If the sum of READ latency is 30ms, Network Cost is .2ms and WRITE latency is 3ms and the IO SIZE is 32KB, your expected throughput would be

((1 second) / ((30 + .2 + 3) * milliseconds)) * 32 KB = 963.855422 KBps

Clearly the above fits the “IT’s SLOW”. Please modify the latency figures and see how this affects through-put.
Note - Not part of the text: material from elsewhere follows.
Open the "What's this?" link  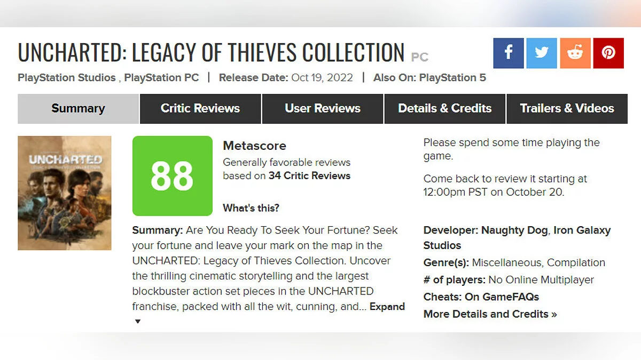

MEMORY CACHE is a good thing. Memory access from cached files is in the microsecond range as it translates to file-server protocols. This is how we can achieve high end through put. A cached read on a client will likely be 0.1ms, the network latency will be .2ms and OneFS write cache will be in the .1ms range. This is how OneFS and file-servers can achieve as high or higher performance on scale-out than traditional block storage.

 

Measurement Commands on OneFS

  • CPU       - top, isi statistics system --nodes --top
  • NET        - isi statistics protocol --top --orderby=timeavg

                                ping, iperf

  • DISK                                      - isi statistics drive -nall –top --long
  • MEMORY                            – isi_cache_stats -v
  • EXTERNAL Latencies       – anti-virus, DNS, AD, LDAP, NIS

OneFS JOBs (overhead)

OneFS maintains both the protection of your data as well as the balance of data between nodes and disks. The job engine

isi job status -v  # will show you active running jobs or pending

isi job sched # will show you jobs scheduled to run at certain times

isi job list   # will list all of the types of jobs that can run

When jobs run they have a default impact level. The impact level is sized to number of disks per node. There are three impact levels, LOW, MEDIUM and HIGH. On a low setting the impact to the disks when a job is running will be <= 5%, medium <=20% and high will be as much as 40%.

OneFS jobs need to run on the system to maintain balance and repair data layout as a result of drive failures. I mention it here to note that when jobs are running there should be an expected hit in performance in that there is more OneFS activity on the disk drives.